The Companies Act and its Impact on the Income Tax Act
MICHAEL RUDNICKI
The Companies Act 71 of 2008, upon becoming effective, will present
challenging income tax issues for taxpayers. In addition, the recent
draft Taxation Laws Amendment Bill, 2010 seeks to cater for some of the
changes to the
Companies Act. This article scans the Companies Act and highlights some
of the key tax issues that will require consideration as a result of
specific changes to the Companies Act as well as variations of
shareholder rights that may be necessitated by the advent of the
Companies Act. The article also examines relevant proposed tax
amendments as they relate to the Companies Act. The article examines
the tax consequences of the variation of rights in relation to
shareholders, particularly from a Capital Gains Tax (CGT) perspective,
and includes a discussion on whether a change in voting rights could
result in a CGT disposal.
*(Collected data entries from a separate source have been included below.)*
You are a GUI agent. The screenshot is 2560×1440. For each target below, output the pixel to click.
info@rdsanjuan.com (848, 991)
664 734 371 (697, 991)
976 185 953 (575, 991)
The concept of ‘adequate consideration’ for
the issue of shares is discussed, as well as how this will impact
shares issued to employees, and the quantification of employees’
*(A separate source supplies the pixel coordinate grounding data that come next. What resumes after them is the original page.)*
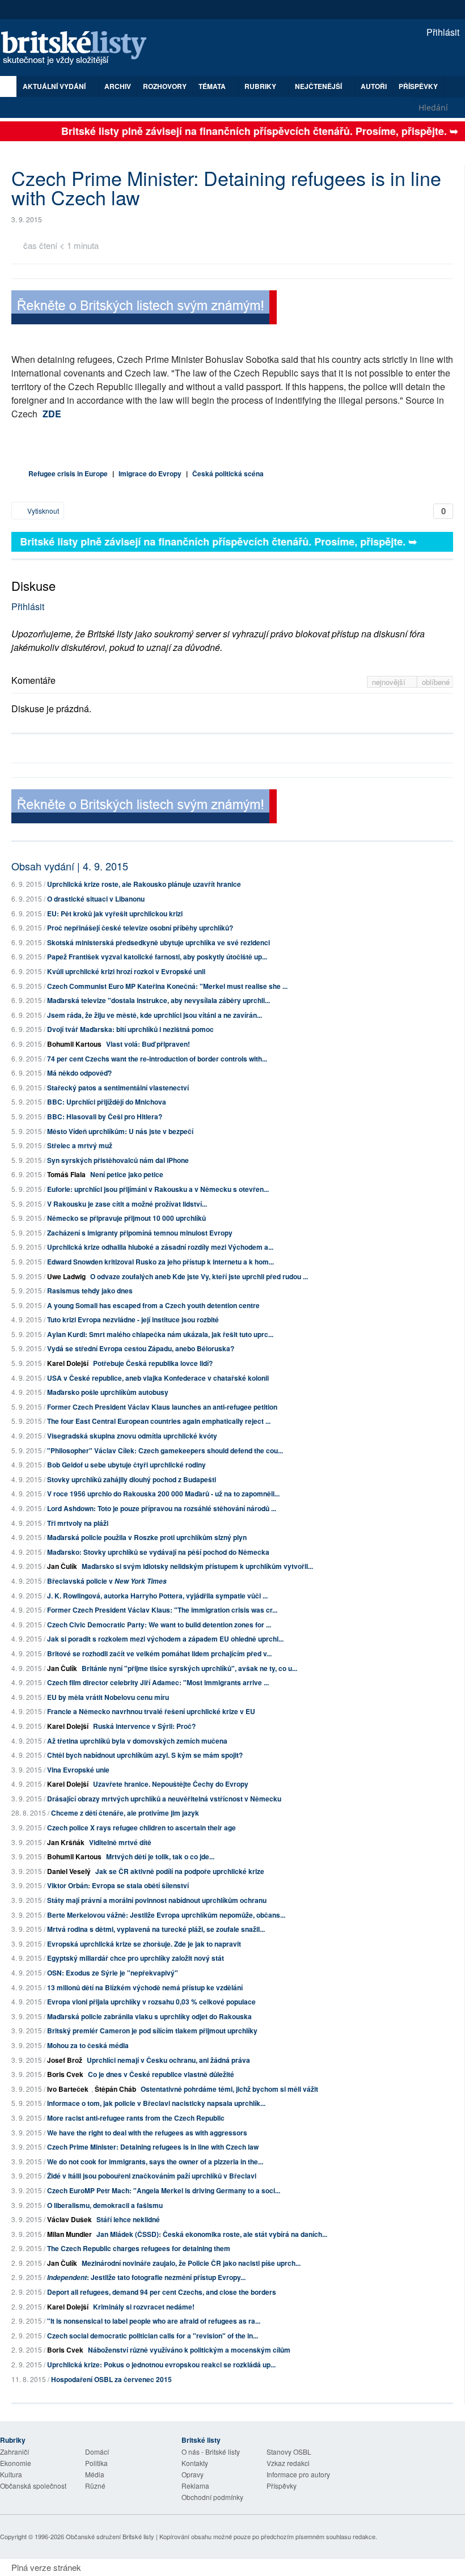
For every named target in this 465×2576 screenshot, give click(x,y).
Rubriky (261, 86)
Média (94, 2474)
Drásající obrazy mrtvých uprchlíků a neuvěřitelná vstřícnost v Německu (164, 1799)
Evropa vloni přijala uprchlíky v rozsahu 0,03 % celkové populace (151, 2001)
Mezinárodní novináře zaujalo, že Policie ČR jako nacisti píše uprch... (191, 2263)
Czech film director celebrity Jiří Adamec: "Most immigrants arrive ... (158, 1682)
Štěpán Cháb (115, 2089)
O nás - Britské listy (210, 2451)
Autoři (374, 86)
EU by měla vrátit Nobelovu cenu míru (108, 1697)
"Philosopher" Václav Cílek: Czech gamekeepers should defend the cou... (165, 1450)
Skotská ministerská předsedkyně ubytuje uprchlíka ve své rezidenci (158, 942)
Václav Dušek (69, 2219)
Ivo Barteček (67, 2089)
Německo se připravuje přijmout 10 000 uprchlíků (126, 1218)
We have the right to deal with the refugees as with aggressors (147, 2132)
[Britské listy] (144, 308)
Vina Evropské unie (78, 1770)
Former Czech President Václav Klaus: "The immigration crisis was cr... (162, 1610)
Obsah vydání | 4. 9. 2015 (69, 865)
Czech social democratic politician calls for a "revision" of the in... (152, 2335)
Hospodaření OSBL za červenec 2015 (111, 2379)
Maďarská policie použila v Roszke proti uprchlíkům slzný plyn (147, 1537)
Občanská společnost (33, 2485)
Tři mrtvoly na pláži (77, 1523)
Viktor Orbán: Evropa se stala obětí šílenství (118, 1885)
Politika (96, 2463)
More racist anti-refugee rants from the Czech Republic (136, 2118)
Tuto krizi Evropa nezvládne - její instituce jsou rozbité (133, 1319)
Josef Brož (64, 2060)
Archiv (117, 86)
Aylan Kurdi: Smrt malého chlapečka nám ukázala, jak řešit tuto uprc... (160, 1334)
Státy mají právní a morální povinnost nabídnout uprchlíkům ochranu (157, 1900)
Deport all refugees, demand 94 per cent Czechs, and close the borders (161, 2292)
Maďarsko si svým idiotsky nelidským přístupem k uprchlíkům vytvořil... (197, 1566)
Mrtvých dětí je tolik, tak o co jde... (160, 1856)
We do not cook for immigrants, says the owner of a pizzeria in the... (155, 2161)
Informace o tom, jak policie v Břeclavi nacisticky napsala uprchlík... (156, 2103)
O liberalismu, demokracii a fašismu (105, 2205)
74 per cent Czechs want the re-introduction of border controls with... (157, 1059)
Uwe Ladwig (66, 1276)
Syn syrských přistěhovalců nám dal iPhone (118, 1160)
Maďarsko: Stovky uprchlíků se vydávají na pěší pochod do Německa (158, 1552)
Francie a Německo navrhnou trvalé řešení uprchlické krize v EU (151, 1711)
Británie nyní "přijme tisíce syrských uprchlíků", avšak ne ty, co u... (189, 1668)
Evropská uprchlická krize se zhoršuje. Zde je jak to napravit (144, 1944)
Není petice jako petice (126, 1174)
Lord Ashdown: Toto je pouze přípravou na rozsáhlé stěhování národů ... (161, 1508)
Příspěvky (418, 86)
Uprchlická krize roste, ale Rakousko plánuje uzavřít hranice (144, 884)
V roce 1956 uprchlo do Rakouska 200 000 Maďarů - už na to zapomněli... (163, 1493)
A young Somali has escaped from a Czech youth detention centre (153, 1305)
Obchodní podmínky (212, 2497)
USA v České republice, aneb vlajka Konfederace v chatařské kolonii (158, 1378)
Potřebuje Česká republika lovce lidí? (153, 1363)
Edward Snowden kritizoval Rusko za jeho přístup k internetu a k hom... (160, 1262)
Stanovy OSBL (289, 2451)
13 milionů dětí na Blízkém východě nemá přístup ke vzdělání (145, 1987)
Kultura (11, 2474)
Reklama (195, 2485)
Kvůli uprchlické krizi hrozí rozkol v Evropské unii (126, 971)
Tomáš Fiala (66, 1174)
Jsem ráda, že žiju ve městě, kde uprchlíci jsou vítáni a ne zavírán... (154, 1015)
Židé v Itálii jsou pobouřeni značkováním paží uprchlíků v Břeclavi (151, 2176)
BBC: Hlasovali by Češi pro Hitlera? (104, 1116)
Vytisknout (42, 510)
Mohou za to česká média (88, 2045)
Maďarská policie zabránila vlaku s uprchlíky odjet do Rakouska (149, 2016)
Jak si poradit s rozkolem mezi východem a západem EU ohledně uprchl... (165, 1639)
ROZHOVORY (165, 86)
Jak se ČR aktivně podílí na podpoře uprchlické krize (179, 1871)
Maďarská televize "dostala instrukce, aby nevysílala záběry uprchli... (158, 1000)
employment gains. The formalities around share buy-backs for
company-law purposes appear
to have been reduced. The tax consequence thereof in terms of the
timing of the recognition of Secondary Tax on Companies may vary.
About the authors:
Milton Seligson SC
BA LLB (UCT), LLM (Harvard) Member, Cape Bar
Advocate Seligson is one of the most senior silks practising in South
Africa. He is a member of the Cape Bar and is involved mainly in the
areas of tax and corporate law. He has acted as a judge of the High
Court and the Special Income Tax Court. Advocate Seligson is also a
former Chair of the General Council of the Bar of South Africa and the
Cape Bar. He served as a member of the Judicial Service Commission for
ten years between 1999 and 2009. He is a former law professor at the
University of Hawaii Law School and part-time lecturer on the UCT Law
Faculty. He currently serves on the UCT Council as an elected member,
representing alumni.
Des Kruger
BCom LL B (KZN), H Dip Tax (Wits), International Tax Program, LLM
(Harvard)
Des is a director in the Tax Practice Group at Webber Wentzel
Attorneys and has over 30 years of specialized taxation experience. He
was recently named one of the top tax consultants in South Africa by
the International Tax Review, Chambers Global and The Legal Media Group
Guide to the World's Leading Tax Advisors. Des was also selected for
inclusion in the inaugural Best Lawyers list for South Africa in the
specialty of tax. Prior to taking a position in the private sector, he
worked at the Inland Revenue (now the South African Revenue Service –
SARS) for nine years, where he held the senior position of Deputy
Director in the Tax Structure Development branch. Des is co-author of
Value-Added Tax in South Africa and Broomberg on Tax Strategy.
Michael Rudnicki
BCom (Rhodes), Hons BCompt (Unisa), BCom (Hons) (Taxation) (UCT),
MComm (UJ), CA (SA) Tax Partner: KPMG
Michael is a Partner in Corporate Tax in Johannesburg and also heads
the Tax and Legal Private Equity and M&A Groups. He has been with
KPMG since its merger with Andersen in 2002. Prior to this, Michael
worked at both Andersen and PWC. He specialises in General Corporate
Tax, Specialist Banking Tax, Mergers and Acquisitions Tax; liasing with
Senior Counsel on particular matters requiring litigious consideration;
implementation of large M&A transactions; Executive Compensation
Schemes and Employees’ Tax. He is a member of The South African
Institute of Chartered Accountants (SAICA) and The Association of
Corporate Treasurers of Southern Africa.